Text excerpt:
>>>
Introduction: CNC Nyancat Food Mold (nyancake!)
CNC tools and food! What could be better? Plus, it's super-easy.
This is an overview of how I made a nyancat food-safe mold, and of course with the magic of CNC and digital CAD files you can apply it to just about any shape you want. The basic idea is to mill out a foam positive, pour food-safe silicone into that, and then when the silicone mold cures, pour food into that.
CAD of some sort. Autodesk inventor is free for students (people with .edu emails).
Access to CAM and CNC mill or 3d printer.
Some money to buy food-safe silicone, say $20. Well, if you're doing jello, you can make molds out of hot glue (I used that for https://www.instructables.com/id/LeGummies-brick-shaped-gummy-candies/ -- definitely a destructive mold removal, I had to pry legos out with pliers), but I'm not 100% sure how safe that is. I guess it'd be fine for things like pudding.
Cake / pudding / jello mix, yogurt, watermelon juice, whatever food item you want.
1) Spend a few hours CAD'ing nyancat. Add a shell to the CAD file to make a positive mold shape you can pour silicone into
3) CNC mill out of architecture foam or 3d print the positive mold
4) Apply 2-part food-safe silicone (putty or rubber) to the positive mold to make a negative mold
5) Apply cake mix or jello or pudding or whatever. If you're making cake, make sure to use mold release, aka
Submitted by MITERS for the Instructables Sponsorship Program
Step 1: NyanCAD! Yay! *dance*
(Submitted by MITERS for the Instructables Sponsorship Program.)
Images are marked with  below.
The first step is to CAD whatever you want to make a mold of. You CAD a positive version of your image, then add a "shell" around it so that you can pour silicone into the shape.  The shell doesn't have to be circular, I just made it that way because originally I wanted a cupcake.
There are three main considerations when designing your mold.
If you are milling out your mold:
1) what size drill bit decide to use limits what size features you can have (but for cake, small features don't show up well anyway)
2) the length of the drill bit you are using limit how many levels / how deep you can go
3) the size of the mold impacts how much of that expensive food-safe silicone you will use
What I did:
You can see how I started a sketch and then used tools > sketch tools > sketch picture.... to insert a reference nyancat image into my solidworks file.  
Since nyancat is pixelated, I also played around with the grid settings to get a grid that roughly matched the image (as well as scaling the image to get it to match).  Specifically, I knew I wanted to use a 1/8'' bit to get the file details without spending forever (using a 1/16th bit), so the sprinkles are a bit larger than that. I used a grid size of 0.14'', and the mold is about 6'' in diameter. This is huge! It eats up almost the full $20 of silicone mold-making material I got off of amazon. More about this in the 3rd step.
I hadn't really considered the depth of the mold, and I was lucky in that the drill bit I used was just deep enough to cut the grooves.
<<<
Required work:
1) In the nyancat food mold text, what grid size was used in the CAD sketch?
2) Continue the nyancat food mold text from where it stops.

Information given:
>>>
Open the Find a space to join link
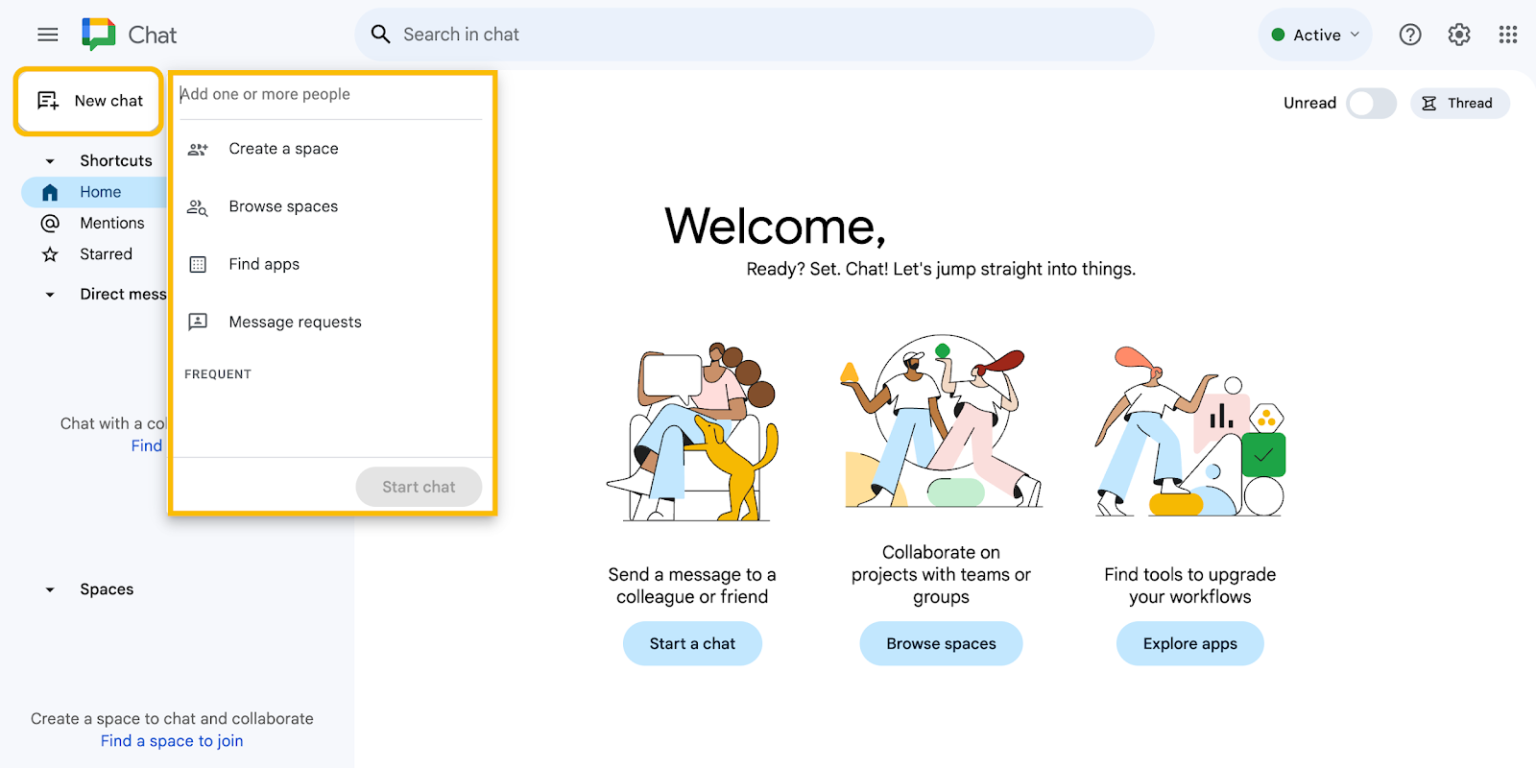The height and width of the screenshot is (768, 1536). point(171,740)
<<<
>>>
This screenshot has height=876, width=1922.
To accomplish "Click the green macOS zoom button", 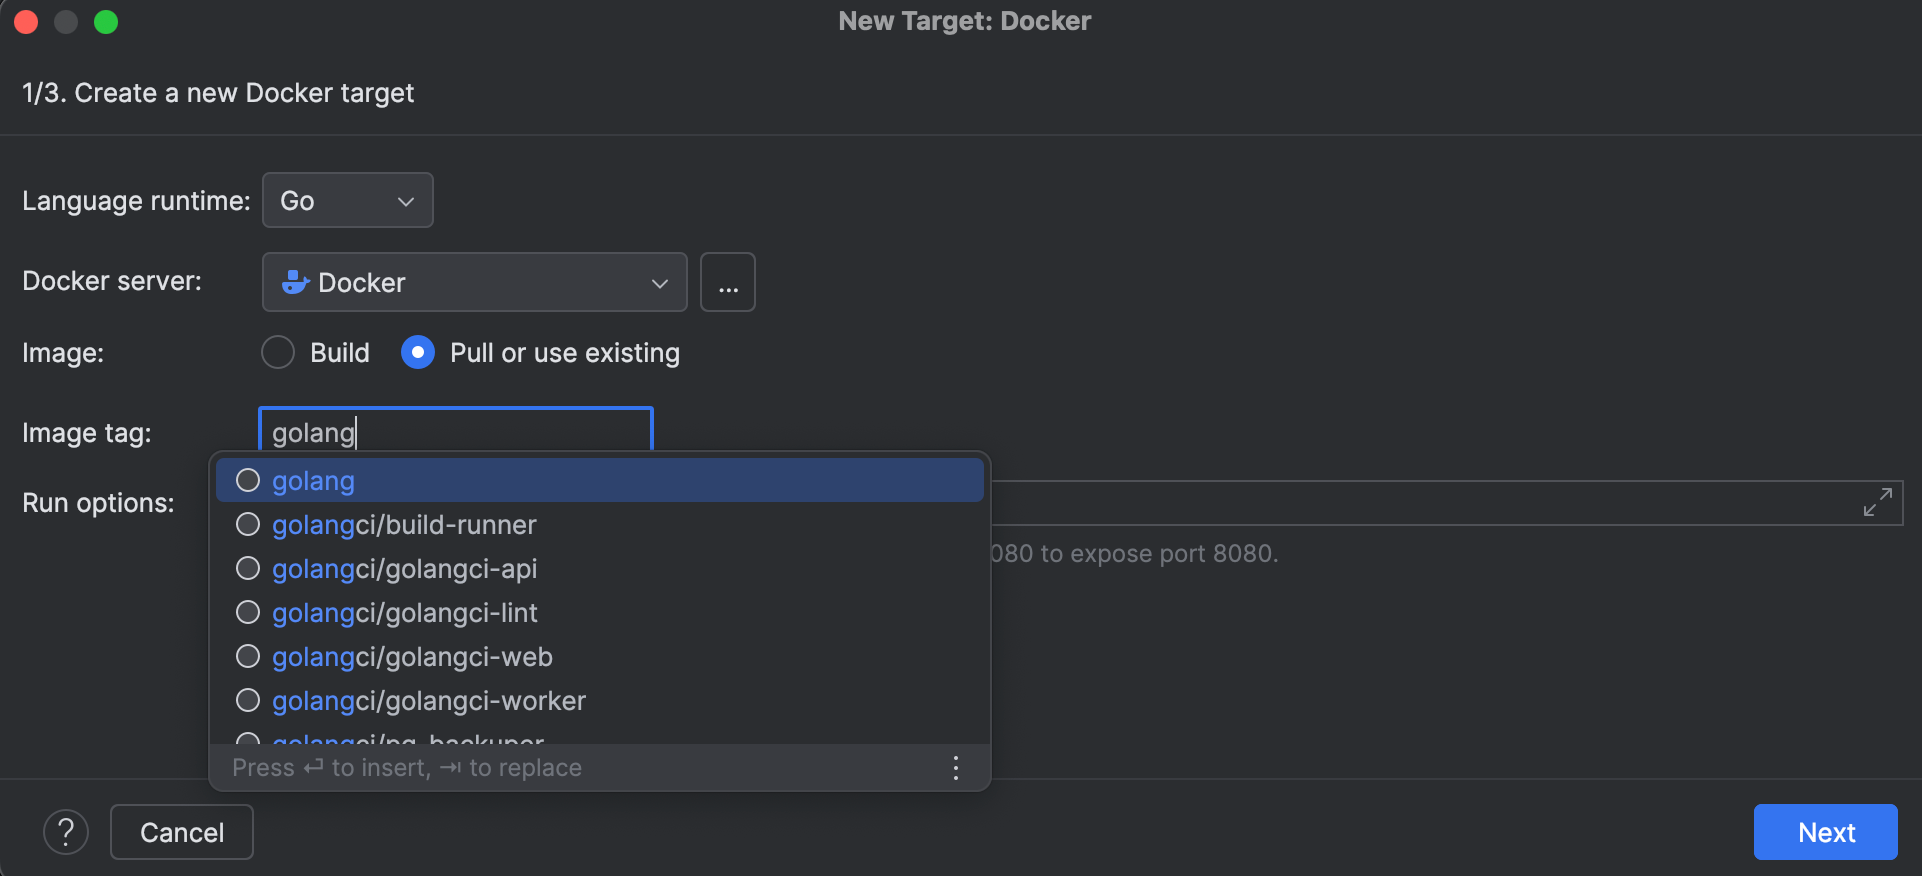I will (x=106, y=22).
<<<
Results:
1) 0.14 inches

2)
The drill bit definitely wasn't long enough to cut out the mold -- I was watching out for this and stopped it just as it started to bury itself into the foam. 
Note that if you're planning on making cakes, finer details won't show up. e.g. the sprinkles on this CAD model definitely don't show up in cake. Actually, they tend to show up as reverse-sprinkles.  It shows up all fine on the jello and pudding molds though.
For milling, I didn't want to waste time having the mill cut out a circular shape, so in the last picture  you can see that I made the shell extra-large so that it wouldn't attempt to mill that surface, and then when I was using the mill's CAM software, I selected a rectangle around the shape to cut out the mold.
Finally, I've attached my CAD files here:
1) the sldprt (solidworks 2013*) file and
2) the exported STL file that CAM programs for the mill or 3d printer can read in to generate x,y,z movements (or polar? I know people with homebrew robot arm and delta robot 3d printers...) for the motors to move the cutting/extruding end around.
*ugh, I really hate how they are not backwards compatible, e.g. you can't open it in solidworks 2012 even. I'm going to graduate and not being able to use any of these files -__-;
for my ease of editing, the folders I am using:
Step 2: Mill / 3d Print It
Then, turn the STL file into g-code using the CAM tool of your choice and mill it or 3d print it.
For milling, you can use insulation foam, which is cheap and easy to mill (also used extensively in architecture models). The foam is nice because the silicone releases easily from it. Just don't breathe too much of the mill dust in.
It's sold in stores as "foam insulation" or "extruded polystyrene." See the internet for more information.
A note about 3d printing the mold, the outer "shell" tends to come off when I 3d print a scaled version of my 6'' diameter nyanCAD, which can be fixed with a dab of superglue.
Cleaning the foam mold
At the end, you can take a hot air gun to clean the foam "burrs" leftover from milling (see pic 10/23 14:07). This melts the polystyrene a bit (see picture from 10/23 15:34), so it wasn't really suitable for pixelated nyancat with sharp corners; I just manually picked off most of the bits of foam.
I was using the shopbot in the MIT media lab, so I used Partworks. I've also used masterCAM, where you have to draw the toolpaths by hand. This is actually insanely hard to do with nyancat because all the paths end up in the same place and MasterCAM gets all confused. Ugh. Get some UX people on that software...
Partworks was just like "hey look! it's a 3d file! let me magic that file for you! Let's be friends!"
I took pics of some of the settings I used for partworks. I cut two molds, one in december and one in november, which is why there's two sets. They are all the pics at the end.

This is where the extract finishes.